## What is expected
Make an exact copy, from the records below, of the lines from the line containing "This screenshot has width=998, height=1387." to the line containing "Click the words unlock it, you must", both lines included, excluding pictures.

## Records supplied
· · ·

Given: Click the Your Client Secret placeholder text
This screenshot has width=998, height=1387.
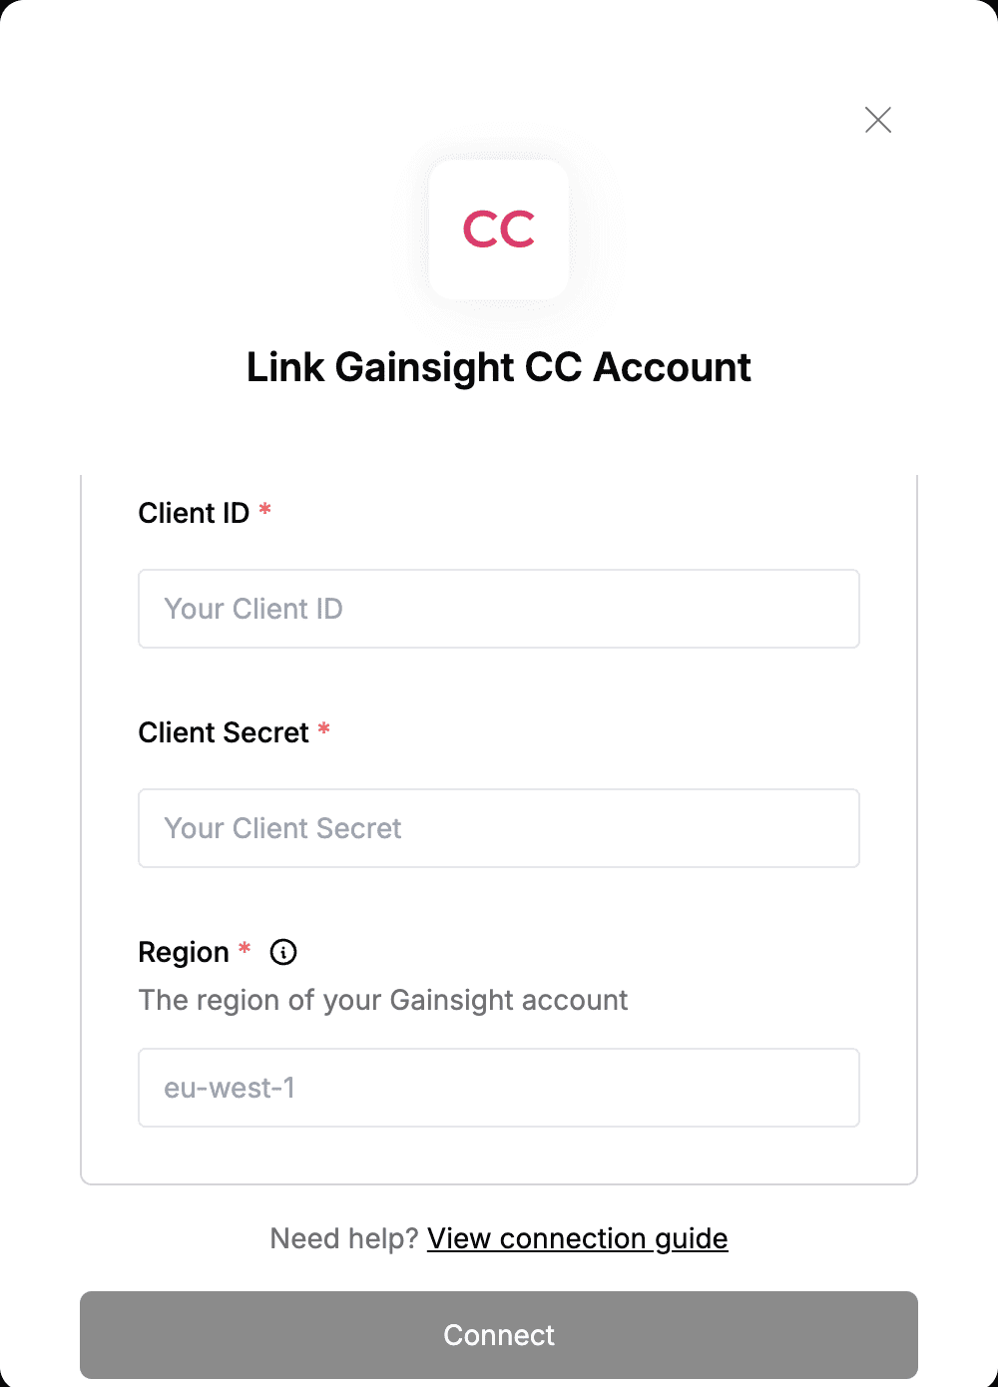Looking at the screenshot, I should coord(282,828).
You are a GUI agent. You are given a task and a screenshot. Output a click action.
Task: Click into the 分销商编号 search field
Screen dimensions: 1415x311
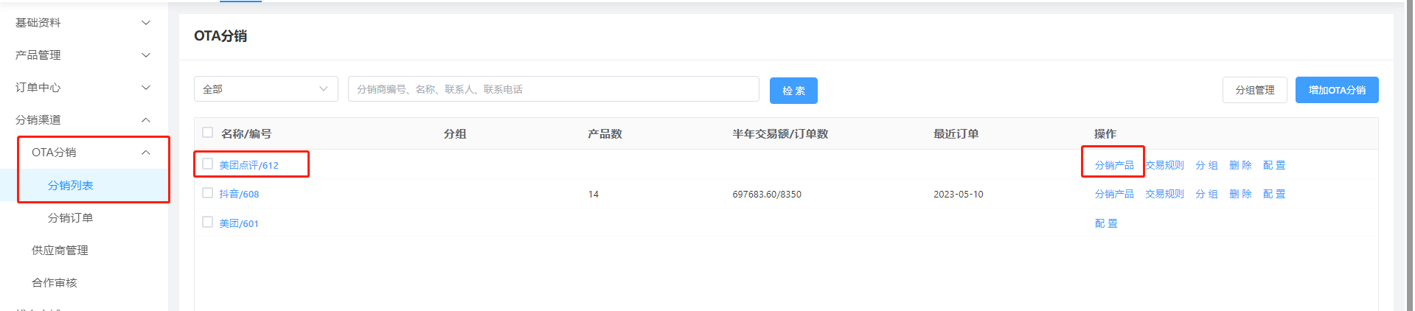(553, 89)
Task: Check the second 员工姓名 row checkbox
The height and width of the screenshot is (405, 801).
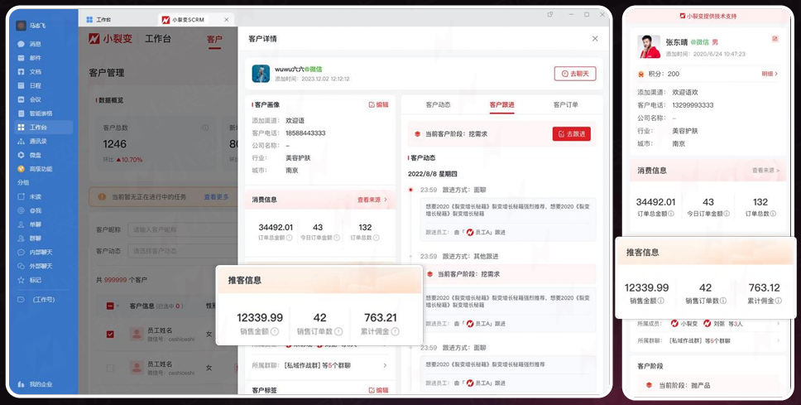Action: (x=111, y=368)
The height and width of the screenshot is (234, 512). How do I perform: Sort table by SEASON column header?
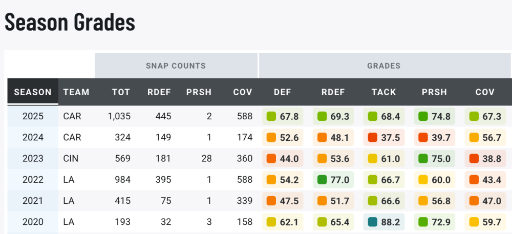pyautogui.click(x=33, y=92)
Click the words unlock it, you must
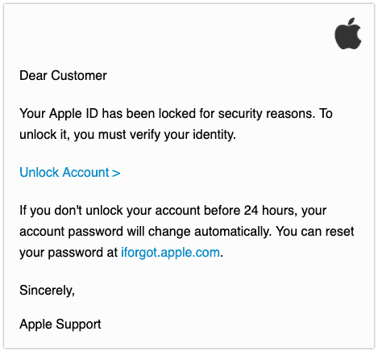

· · ·

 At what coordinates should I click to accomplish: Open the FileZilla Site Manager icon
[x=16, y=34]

· · ·

## Reply to the task
This screenshot has width=998, height=1387.
Looking at the screenshot, I should coord(282,828).
You are a GUI agent. You are given a task and a screenshot. Output a click action.
Task: Click into the 分销商编号 search field
Screen dimensions: 1415x311
(553, 89)
Task: Check the second 员工姓名 row checkbox
The height and width of the screenshot is (405, 801).
Action: (x=111, y=368)
The height and width of the screenshot is (234, 512). How do I perform: Sort table by SEASON column header?
pyautogui.click(x=33, y=92)
Click the words unlock it, you must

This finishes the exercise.